# INSTRUCTIONS FOR THE TASK:
Your answer should be the lines below from the one with "Research (561, 2056)" to the one with "LOCKWIN (41, 1613)", both included, given again exactly and with nothing added.

# MATERIAL SHOWN:
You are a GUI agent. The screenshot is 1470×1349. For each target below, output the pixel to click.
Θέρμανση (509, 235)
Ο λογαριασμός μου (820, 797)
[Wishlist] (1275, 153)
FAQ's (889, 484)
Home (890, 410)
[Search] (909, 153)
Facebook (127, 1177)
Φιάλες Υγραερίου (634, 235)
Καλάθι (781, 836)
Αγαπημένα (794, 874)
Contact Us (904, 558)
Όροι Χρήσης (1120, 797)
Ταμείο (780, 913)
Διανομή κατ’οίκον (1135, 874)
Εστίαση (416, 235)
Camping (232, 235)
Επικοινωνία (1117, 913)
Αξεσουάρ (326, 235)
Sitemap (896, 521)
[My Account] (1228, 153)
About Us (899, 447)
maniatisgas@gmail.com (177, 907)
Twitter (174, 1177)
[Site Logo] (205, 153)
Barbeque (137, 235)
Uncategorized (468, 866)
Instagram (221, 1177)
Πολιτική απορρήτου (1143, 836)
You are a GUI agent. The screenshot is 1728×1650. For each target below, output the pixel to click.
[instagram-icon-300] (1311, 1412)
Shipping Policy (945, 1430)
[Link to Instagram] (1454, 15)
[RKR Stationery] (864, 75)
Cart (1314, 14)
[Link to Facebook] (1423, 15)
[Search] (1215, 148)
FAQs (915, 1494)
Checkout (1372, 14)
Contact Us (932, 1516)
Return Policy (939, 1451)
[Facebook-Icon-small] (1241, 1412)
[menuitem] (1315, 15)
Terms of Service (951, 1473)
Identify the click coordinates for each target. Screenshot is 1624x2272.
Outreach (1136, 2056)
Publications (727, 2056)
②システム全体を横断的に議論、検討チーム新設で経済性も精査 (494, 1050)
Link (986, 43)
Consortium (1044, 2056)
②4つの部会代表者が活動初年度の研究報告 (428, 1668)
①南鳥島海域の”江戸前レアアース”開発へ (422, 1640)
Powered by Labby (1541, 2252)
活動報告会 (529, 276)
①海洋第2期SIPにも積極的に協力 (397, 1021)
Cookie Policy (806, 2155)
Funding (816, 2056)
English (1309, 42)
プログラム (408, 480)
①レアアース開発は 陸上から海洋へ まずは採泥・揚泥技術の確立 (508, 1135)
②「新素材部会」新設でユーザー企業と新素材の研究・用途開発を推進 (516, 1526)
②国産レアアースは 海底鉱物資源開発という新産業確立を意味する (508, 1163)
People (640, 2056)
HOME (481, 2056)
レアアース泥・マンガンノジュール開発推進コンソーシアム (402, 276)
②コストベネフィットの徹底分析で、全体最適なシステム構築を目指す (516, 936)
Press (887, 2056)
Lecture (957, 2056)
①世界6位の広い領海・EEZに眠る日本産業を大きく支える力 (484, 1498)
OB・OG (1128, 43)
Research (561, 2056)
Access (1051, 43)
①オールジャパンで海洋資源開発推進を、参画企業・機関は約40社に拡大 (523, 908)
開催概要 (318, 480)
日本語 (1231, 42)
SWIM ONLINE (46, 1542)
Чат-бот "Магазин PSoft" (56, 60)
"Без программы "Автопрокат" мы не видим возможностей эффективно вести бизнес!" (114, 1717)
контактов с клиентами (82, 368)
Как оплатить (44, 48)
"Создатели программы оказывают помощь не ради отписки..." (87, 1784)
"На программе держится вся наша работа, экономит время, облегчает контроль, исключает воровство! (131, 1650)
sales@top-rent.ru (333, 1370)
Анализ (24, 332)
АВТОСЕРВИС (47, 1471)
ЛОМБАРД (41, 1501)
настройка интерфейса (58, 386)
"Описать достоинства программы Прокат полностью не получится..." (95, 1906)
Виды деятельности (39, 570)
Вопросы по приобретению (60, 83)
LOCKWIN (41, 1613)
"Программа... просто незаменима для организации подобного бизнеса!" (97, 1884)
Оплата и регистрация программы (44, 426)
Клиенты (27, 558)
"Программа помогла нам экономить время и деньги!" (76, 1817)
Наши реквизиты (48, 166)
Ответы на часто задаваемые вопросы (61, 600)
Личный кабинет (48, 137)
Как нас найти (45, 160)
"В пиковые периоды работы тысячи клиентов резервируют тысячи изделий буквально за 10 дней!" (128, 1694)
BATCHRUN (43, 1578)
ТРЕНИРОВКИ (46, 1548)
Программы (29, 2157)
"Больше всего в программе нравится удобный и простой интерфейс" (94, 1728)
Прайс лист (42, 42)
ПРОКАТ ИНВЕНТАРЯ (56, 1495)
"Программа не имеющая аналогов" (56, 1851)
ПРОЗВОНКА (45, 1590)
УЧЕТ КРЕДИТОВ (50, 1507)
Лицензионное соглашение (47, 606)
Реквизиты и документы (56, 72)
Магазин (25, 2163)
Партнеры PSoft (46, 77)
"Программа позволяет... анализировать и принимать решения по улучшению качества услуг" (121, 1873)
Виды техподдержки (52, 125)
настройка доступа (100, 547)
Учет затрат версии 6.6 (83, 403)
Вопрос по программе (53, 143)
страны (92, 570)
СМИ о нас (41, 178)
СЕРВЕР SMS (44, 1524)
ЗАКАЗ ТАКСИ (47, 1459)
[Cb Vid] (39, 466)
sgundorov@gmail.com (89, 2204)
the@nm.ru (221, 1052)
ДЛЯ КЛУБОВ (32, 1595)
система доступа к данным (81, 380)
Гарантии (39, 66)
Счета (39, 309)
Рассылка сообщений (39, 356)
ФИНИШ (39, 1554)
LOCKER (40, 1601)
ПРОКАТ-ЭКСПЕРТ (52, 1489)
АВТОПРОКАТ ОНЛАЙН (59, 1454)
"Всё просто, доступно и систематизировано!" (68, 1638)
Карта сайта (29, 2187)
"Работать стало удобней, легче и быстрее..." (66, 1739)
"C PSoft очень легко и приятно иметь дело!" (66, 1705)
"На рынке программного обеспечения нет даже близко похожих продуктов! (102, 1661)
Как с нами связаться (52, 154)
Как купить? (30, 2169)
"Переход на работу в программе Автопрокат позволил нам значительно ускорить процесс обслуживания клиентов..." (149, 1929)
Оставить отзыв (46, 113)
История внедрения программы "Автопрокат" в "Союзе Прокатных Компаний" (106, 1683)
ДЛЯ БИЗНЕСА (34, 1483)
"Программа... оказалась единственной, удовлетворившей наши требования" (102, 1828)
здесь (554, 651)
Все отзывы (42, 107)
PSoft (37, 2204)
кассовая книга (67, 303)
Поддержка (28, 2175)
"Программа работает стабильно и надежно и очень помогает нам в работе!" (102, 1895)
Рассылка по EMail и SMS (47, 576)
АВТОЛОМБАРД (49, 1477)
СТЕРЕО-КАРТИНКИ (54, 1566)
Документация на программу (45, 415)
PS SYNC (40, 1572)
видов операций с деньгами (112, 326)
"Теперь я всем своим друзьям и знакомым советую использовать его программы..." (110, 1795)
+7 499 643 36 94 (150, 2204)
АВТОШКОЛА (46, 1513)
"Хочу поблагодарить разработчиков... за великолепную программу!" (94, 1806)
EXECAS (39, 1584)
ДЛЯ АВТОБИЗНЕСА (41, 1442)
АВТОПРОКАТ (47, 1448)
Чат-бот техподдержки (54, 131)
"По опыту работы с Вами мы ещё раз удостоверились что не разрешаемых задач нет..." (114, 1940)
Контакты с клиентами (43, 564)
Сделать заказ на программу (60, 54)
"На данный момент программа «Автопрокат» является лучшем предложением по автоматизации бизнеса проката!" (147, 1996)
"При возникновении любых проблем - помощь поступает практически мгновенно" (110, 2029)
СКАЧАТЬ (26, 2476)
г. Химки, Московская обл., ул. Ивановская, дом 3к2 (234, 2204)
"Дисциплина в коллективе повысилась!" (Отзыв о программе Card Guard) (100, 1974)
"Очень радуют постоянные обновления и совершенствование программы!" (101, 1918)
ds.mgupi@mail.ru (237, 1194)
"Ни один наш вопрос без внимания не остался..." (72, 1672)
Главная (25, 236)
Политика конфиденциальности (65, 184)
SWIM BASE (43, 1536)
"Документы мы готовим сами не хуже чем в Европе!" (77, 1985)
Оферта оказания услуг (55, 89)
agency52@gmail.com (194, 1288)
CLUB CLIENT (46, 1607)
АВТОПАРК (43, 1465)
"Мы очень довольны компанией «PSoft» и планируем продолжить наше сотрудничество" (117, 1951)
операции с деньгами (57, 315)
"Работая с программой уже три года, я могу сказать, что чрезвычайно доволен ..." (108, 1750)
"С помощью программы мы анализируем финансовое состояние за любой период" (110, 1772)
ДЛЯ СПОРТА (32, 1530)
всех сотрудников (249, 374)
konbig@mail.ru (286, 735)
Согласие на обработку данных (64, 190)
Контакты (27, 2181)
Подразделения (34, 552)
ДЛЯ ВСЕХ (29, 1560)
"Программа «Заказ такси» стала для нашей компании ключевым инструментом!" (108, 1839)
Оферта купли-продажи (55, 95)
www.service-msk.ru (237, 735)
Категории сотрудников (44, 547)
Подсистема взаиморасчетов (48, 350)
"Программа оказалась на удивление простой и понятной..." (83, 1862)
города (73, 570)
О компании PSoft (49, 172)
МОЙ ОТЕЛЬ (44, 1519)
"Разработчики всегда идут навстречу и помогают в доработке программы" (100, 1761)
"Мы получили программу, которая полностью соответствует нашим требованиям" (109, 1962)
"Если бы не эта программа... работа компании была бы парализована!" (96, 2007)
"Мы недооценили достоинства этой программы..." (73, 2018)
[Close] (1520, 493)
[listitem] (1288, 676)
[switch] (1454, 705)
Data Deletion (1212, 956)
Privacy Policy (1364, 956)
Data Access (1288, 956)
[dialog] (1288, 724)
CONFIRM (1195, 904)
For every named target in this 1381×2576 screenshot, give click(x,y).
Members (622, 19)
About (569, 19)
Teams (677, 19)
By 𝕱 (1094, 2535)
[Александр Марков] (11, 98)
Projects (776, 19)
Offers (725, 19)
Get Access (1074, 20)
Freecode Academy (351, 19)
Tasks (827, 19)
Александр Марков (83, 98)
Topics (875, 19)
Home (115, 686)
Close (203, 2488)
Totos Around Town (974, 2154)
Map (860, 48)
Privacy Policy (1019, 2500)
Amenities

# RESPONSE TO THE EXERCISE:
Research (561, 2056)
Access (1051, 43)
①オールジャパンで海洋資源開発推進を、参画企業・機関は約40社に拡大 (523, 908)
開催概要 (318, 480)
日本語 (1231, 42)
SWIM ONLINE (46, 1542)
Чат-бот "Магазин PSoft" (56, 60)
"Без программы "Автопрокат" мы не видим возможностей эффективно вести бизнес!" (114, 1717)
контактов с клиентами (82, 368)
Как оплатить (44, 48)
"Создатели программы оказывают помощь не ради отписки..." (87, 1784)
"На программе держится вся наша работа, экономит время, облегчает контроль, исключает воровство! (131, 1650)
sales@top-rent.ru (333, 1370)
Анализ (24, 332)
АВТОСЕРВИС (47, 1471)
ЛОМБАРД (41, 1501)
настройка интерфейса (58, 386)
"Описать достоинства программы Прокат полностью не получится..." (95, 1906)
Виды деятельности (39, 570)
Вопросы по приобретению (60, 83)
LOCKWIN (41, 1613)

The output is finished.